▶ **TASK GOAL**: Give back every record that follows, exactly as written.

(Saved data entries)
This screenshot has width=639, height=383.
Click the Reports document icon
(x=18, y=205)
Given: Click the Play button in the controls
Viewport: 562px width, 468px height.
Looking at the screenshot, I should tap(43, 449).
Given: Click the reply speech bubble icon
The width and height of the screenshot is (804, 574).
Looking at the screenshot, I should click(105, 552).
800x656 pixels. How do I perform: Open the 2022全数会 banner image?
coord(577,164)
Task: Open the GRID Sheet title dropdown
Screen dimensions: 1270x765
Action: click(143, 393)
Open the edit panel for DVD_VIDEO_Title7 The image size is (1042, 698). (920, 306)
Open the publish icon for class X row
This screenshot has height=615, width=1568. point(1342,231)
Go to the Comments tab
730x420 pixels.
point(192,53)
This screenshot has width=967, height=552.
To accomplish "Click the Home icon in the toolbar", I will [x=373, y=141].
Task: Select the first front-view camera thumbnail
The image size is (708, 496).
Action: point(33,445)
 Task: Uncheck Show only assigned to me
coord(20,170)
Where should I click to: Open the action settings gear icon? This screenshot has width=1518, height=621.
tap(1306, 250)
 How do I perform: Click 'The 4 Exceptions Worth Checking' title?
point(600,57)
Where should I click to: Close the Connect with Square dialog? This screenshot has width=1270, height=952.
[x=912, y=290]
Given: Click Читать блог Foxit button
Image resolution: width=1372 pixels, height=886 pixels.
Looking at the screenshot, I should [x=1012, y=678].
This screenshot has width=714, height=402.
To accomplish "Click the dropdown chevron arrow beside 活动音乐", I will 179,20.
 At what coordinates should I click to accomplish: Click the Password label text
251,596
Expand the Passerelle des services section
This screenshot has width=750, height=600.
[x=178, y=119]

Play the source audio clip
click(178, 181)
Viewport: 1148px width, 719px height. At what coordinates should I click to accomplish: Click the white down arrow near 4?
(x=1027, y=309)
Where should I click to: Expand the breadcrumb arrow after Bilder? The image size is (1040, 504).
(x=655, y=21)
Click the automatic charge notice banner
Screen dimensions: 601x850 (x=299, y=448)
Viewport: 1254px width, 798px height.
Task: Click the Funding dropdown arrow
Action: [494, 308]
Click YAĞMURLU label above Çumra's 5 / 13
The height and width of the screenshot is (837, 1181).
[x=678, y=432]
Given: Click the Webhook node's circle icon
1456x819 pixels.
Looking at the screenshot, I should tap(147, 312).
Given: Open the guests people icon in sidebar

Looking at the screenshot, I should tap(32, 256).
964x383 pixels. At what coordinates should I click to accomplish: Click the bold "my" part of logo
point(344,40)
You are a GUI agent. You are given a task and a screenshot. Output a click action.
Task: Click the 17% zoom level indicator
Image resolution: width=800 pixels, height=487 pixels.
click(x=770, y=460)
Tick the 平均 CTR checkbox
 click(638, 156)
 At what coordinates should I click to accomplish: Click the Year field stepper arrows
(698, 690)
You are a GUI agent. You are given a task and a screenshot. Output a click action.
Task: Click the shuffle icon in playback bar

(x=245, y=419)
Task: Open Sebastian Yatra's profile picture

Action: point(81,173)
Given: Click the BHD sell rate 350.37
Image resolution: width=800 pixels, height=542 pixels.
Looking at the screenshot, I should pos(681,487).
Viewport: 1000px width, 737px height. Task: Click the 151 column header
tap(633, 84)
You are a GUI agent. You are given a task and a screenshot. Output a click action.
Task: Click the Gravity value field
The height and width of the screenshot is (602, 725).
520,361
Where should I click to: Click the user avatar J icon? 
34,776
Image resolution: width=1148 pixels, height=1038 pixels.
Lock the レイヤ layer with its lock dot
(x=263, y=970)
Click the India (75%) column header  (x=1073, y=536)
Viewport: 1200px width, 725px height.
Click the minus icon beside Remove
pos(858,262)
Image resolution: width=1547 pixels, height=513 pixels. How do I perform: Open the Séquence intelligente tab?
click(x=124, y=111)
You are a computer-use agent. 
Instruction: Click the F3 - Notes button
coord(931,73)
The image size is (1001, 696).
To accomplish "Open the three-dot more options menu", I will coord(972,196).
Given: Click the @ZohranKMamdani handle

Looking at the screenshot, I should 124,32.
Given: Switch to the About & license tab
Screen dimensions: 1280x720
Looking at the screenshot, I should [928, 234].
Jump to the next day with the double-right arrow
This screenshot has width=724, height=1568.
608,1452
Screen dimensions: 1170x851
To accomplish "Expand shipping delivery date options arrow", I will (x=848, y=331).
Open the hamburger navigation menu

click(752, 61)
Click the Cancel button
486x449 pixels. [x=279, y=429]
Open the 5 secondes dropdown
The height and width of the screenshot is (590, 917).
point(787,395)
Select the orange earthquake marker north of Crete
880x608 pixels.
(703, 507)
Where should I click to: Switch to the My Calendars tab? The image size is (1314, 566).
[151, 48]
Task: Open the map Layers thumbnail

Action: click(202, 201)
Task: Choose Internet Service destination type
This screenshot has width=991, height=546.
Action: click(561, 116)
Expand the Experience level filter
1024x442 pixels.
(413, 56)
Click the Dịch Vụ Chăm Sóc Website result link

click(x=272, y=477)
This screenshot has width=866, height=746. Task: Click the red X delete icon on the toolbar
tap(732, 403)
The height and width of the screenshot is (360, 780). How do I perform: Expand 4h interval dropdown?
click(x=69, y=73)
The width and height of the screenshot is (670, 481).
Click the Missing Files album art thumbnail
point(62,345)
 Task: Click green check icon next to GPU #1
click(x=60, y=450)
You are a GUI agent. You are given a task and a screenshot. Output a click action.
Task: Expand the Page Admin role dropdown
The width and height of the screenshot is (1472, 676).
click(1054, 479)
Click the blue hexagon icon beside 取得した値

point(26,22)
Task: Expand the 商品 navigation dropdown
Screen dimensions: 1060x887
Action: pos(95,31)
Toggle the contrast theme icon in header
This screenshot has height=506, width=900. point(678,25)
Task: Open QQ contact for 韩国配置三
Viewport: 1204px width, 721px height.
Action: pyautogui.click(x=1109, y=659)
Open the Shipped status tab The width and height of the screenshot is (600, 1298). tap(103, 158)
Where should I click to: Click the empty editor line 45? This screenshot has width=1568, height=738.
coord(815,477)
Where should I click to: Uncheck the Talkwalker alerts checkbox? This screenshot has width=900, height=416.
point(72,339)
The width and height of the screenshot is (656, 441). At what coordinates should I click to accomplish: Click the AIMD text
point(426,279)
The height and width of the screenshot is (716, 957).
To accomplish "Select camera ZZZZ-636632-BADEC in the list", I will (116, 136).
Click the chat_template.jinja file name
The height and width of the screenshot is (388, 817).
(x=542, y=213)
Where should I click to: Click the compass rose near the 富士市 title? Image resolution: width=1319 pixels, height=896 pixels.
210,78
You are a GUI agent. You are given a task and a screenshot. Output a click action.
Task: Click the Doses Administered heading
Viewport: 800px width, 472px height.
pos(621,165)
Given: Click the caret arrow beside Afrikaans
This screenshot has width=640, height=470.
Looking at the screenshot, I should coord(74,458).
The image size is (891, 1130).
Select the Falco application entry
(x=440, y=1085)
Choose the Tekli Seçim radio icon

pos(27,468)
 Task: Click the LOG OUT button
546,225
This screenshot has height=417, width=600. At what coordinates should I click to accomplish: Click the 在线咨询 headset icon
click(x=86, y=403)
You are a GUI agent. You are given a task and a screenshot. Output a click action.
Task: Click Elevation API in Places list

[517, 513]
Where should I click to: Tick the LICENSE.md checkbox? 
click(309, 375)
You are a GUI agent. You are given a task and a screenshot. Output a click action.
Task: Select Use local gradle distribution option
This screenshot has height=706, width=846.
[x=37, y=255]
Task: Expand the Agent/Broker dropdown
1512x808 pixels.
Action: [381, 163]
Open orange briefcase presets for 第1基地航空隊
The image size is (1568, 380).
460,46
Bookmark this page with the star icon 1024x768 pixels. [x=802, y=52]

▶ **RESULT OF THIS EXERCISE**:
This screenshot has width=639, height=383.
Click the Reports document icon
(x=18, y=205)
Given: Click the Play button in the controls
Viewport: 562px width, 468px height.
Looking at the screenshot, I should tap(43, 449).
Given: Click the reply speech bubble icon
The width and height of the screenshot is (804, 574).
Looking at the screenshot, I should click(105, 552).
800x656 pixels. How do I perform: Open the 2022全数会 banner image?
coord(577,164)
Task: Open the GRID Sheet title dropdown
Screen dimensions: 1270x765
Action: click(143, 393)
Open the edit panel for DVD_VIDEO_Title7 The image size is (1042, 698). (920, 306)
Open the publish icon for class X row
This screenshot has height=615, width=1568. point(1342,231)
Go to the Comments tab
730x420 pixels.
point(192,53)
This screenshot has width=967, height=552.
To accomplish "Click the Home icon in the toolbar", I will [x=373, y=141].
Task: Select the first front-view camera thumbnail
The image size is (708, 496).
Action: point(33,445)
 Task: Uncheck Show only assigned to me
coord(20,170)
Where should I click to: Open the action settings gear icon? This screenshot has width=1518, height=621.
tap(1306, 250)
 How do I perform: Click 'The 4 Exceptions Worth Checking' title?
point(600,57)
Where should I click to: Close the Connect with Square dialog? This screenshot has width=1270, height=952.
[x=912, y=290]
Given: Click Читать блог Foxit button
Image resolution: width=1372 pixels, height=886 pixels.
Looking at the screenshot, I should [x=1012, y=678].
This screenshot has width=714, height=402.
To accomplish "Click the dropdown chevron arrow beside 活动音乐", I will 179,20.
 At what coordinates should I click to accomplish: Click the Password label text
251,596
Expand the Passerelle des services section
This screenshot has width=750, height=600.
[x=178, y=119]

Play the source audio clip
click(178, 181)
Viewport: 1148px width, 719px height. At what coordinates should I click to accomplish: Click the white down arrow near 4?
(x=1027, y=309)
Where should I click to: Expand the breadcrumb arrow after Bilder? The image size is (1040, 504).
(x=655, y=21)
Click the automatic charge notice banner
Screen dimensions: 601x850 (x=299, y=448)
Viewport: 1254px width, 798px height.
Task: Click the Funding dropdown arrow
Action: [494, 308]
Click YAĞMURLU label above Çumra's 5 / 13
The height and width of the screenshot is (837, 1181).
[x=678, y=432]
Given: Click the Webhook node's circle icon
1456x819 pixels.
Looking at the screenshot, I should tap(147, 312).
Given: Open the guests people icon in sidebar

Looking at the screenshot, I should tap(32, 256).
964x383 pixels. At what coordinates should I click to accomplish: Click the bold "my" part of logo
point(344,40)
You are a GUI agent. You are given a task and a screenshot. Output a click action.
Task: Click the 17% zoom level indicator
Image resolution: width=800 pixels, height=487 pixels.
click(x=770, y=460)
Tick the 平均 CTR checkbox
 click(638, 156)
 At what coordinates should I click to accomplish: Click the Year field stepper arrows
(698, 690)
You are a GUI agent. You are given a task and a screenshot. Output a click action.
Task: Click the shuffle icon in playback bar

(x=245, y=419)
Task: Open Sebastian Yatra's profile picture

Action: point(81,173)
Given: Click the BHD sell rate 350.37
Image resolution: width=800 pixels, height=542 pixels.
Looking at the screenshot, I should pos(681,487).
Viewport: 1000px width, 737px height. Task: Click the 151 column header
tap(633, 84)
You are a GUI agent. You are given a task and a screenshot. Output a click action.
Task: Click the Gravity value field
The height and width of the screenshot is (602, 725).
520,361
Where should I click to: Click the user avatar J icon? 
34,776
Image resolution: width=1148 pixels, height=1038 pixels.
Lock the レイヤ layer with its lock dot
(x=263, y=970)
Click the India (75%) column header  (x=1073, y=536)
Viewport: 1200px width, 725px height.
Click the minus icon beside Remove
pos(858,262)
Image resolution: width=1547 pixels, height=513 pixels. How do I perform: Open the Séquence intelligente tab?
click(x=124, y=111)
You are a computer-use agent. 
Instruction: Click the F3 - Notes button
coord(931,73)
The image size is (1001, 696).
To accomplish "Open the three-dot more options menu", I will coord(972,196).
Given: Click the @ZohranKMamdani handle

Looking at the screenshot, I should 124,32.
Given: Switch to the About & license tab
Screen dimensions: 1280x720
Looking at the screenshot, I should [928, 234].
Jump to the next day with the double-right arrow
This screenshot has width=724, height=1568.
608,1452
Screen dimensions: 1170x851
To accomplish "Expand shipping delivery date options arrow", I will (x=848, y=331).
Open the hamburger navigation menu

click(752, 61)
Click the Cancel button
486x449 pixels. [x=279, y=429]
Open the 5 secondes dropdown
The height and width of the screenshot is (590, 917).
point(787,395)
Select the orange earthquake marker north of Crete
880x608 pixels.
(703, 507)
Where should I click to: Switch to the My Calendars tab? The image size is (1314, 566).
[151, 48]
Task: Open the map Layers thumbnail

Action: click(202, 201)
Task: Choose Internet Service destination type
This screenshot has width=991, height=546.
Action: click(561, 116)
Expand the Experience level filter
1024x442 pixels.
(413, 56)
Click the Dịch Vụ Chăm Sóc Website result link

click(x=272, y=477)
This screenshot has width=866, height=746. Task: Click the red X delete icon on the toolbar
tap(732, 403)
The height and width of the screenshot is (360, 780). How do I perform: Expand 4h interval dropdown?
click(x=69, y=73)
The width and height of the screenshot is (670, 481).
Click the Missing Files album art thumbnail
point(62,345)
 Task: Click green check icon next to GPU #1
click(x=60, y=450)
You are a GUI agent. You are given a task and a screenshot. Output a click action.
Task: Expand the Page Admin role dropdown
The width and height of the screenshot is (1472, 676).
click(1054, 479)
Click the blue hexagon icon beside 取得した値

point(26,22)
Task: Expand the 商品 navigation dropdown
Screen dimensions: 1060x887
Action: pos(95,31)
Toggle the contrast theme icon in header
This screenshot has height=506, width=900. point(678,25)
Task: Open QQ contact for 韩国配置三
Viewport: 1204px width, 721px height.
Action: pyautogui.click(x=1109, y=659)
Open the Shipped status tab The width and height of the screenshot is (600, 1298). tap(103, 158)
Where should I click to: Click the empty editor line 45? This screenshot has width=1568, height=738.
coord(815,477)
Where should I click to: Uncheck the Talkwalker alerts checkbox? This screenshot has width=900, height=416.
point(72,339)
The width and height of the screenshot is (656, 441). At what coordinates should I click to accomplish: Click the AIMD text
point(426,279)
The height and width of the screenshot is (716, 957).
To accomplish "Select camera ZZZZ-636632-BADEC in the list", I will (116, 136).
Click the chat_template.jinja file name
The height and width of the screenshot is (388, 817).
(x=542, y=213)
Where should I click to: Click the compass rose near the 富士市 title? Image resolution: width=1319 pixels, height=896 pixels.
210,78
You are a GUI agent. You are given a task and a screenshot. Output a click action.
Task: Click the Doses Administered heading
Viewport: 800px width, 472px height.
pos(621,165)
Given: Click the caret arrow beside Afrikaans
This screenshot has width=640, height=470.
Looking at the screenshot, I should coord(74,458).
The image size is (891, 1130).
Select the Falco application entry
(x=440, y=1085)
Choose the Tekli Seçim radio icon

pos(27,468)
 Task: Click the LOG OUT button
546,225
This screenshot has height=417, width=600. At what coordinates should I click to accomplish: Click the 在线咨询 headset icon
click(x=86, y=403)
You are a GUI agent. You are given a task and a screenshot. Output a click action.
Task: Click Elevation API in Places list

[517, 513]
Where should I click to: Tick the LICENSE.md checkbox? 
click(309, 375)
You are a GUI agent. You are given a task and a screenshot. Output a click action.
Task: Select Use local gradle distribution option
This screenshot has height=706, width=846.
[x=37, y=255]
Task: Expand the Agent/Broker dropdown
1512x808 pixels.
Action: [381, 163]
Open orange briefcase presets for 第1基地航空隊
The image size is (1568, 380).
460,46
Bookmark this page with the star icon 1024x768 pixels. [x=802, y=52]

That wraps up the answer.